Authorities have begun a registration and verification process ahead of the allocation of spaces. The governor’s office said in a statement that the phase will run from April 7 to 20, 2026, between 8:30 a.m. and 4:30 p.m., with an official launch held at the Kinshasa Botanical Garden.

To qualify, applicants must be Congolese nationals or represent a company registered in Congo. Foreign nationals may also apply if they hold a residence permit. Applicants must be at least 18 years old and provide proof of trading activity through a valid business license, a trade register, or a 2026 economic activity registration form. They must also show proof of payment of property or rental income tax to obtain tax clearance.
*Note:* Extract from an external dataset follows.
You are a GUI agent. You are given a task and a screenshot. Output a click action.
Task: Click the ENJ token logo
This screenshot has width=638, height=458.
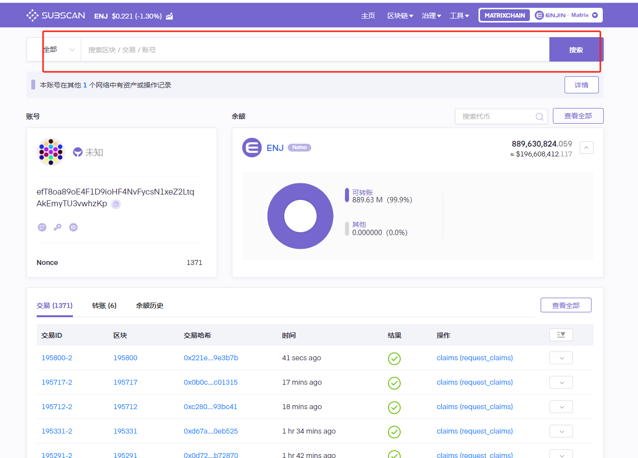(x=252, y=148)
The registration drive has also been rolled out at several locations across the capital, according to the Congolese Press Agency (ACP). These include Matete market, Liberté market, Maluku market, and the communes of Bandalungwa and Limete, to make it easier for traders to register.

The new facility includes 10,000 stalls, 650 shops, 10 warehouses of 500 cubic meters each, more than 300 kiosks, 10 cold rooms and 272 public restrooms, according to Emmanuel Mputu, coordinator of the Central Market construction project, as cited by ACP. That figure is well below the 80,000 stalls announced in 2024 by former Governor Gentiny Ngobila.

The project was financed through a $44.5 million loan from Sofibanque as part of a public-private partnership between the city and Sogema, which contracted Chinese firm SZTC to carry out the construction.

Rental rates for the various spaces have not yet been disclosed. However, the provincial government said former occupants of the central market are expected to be given priority.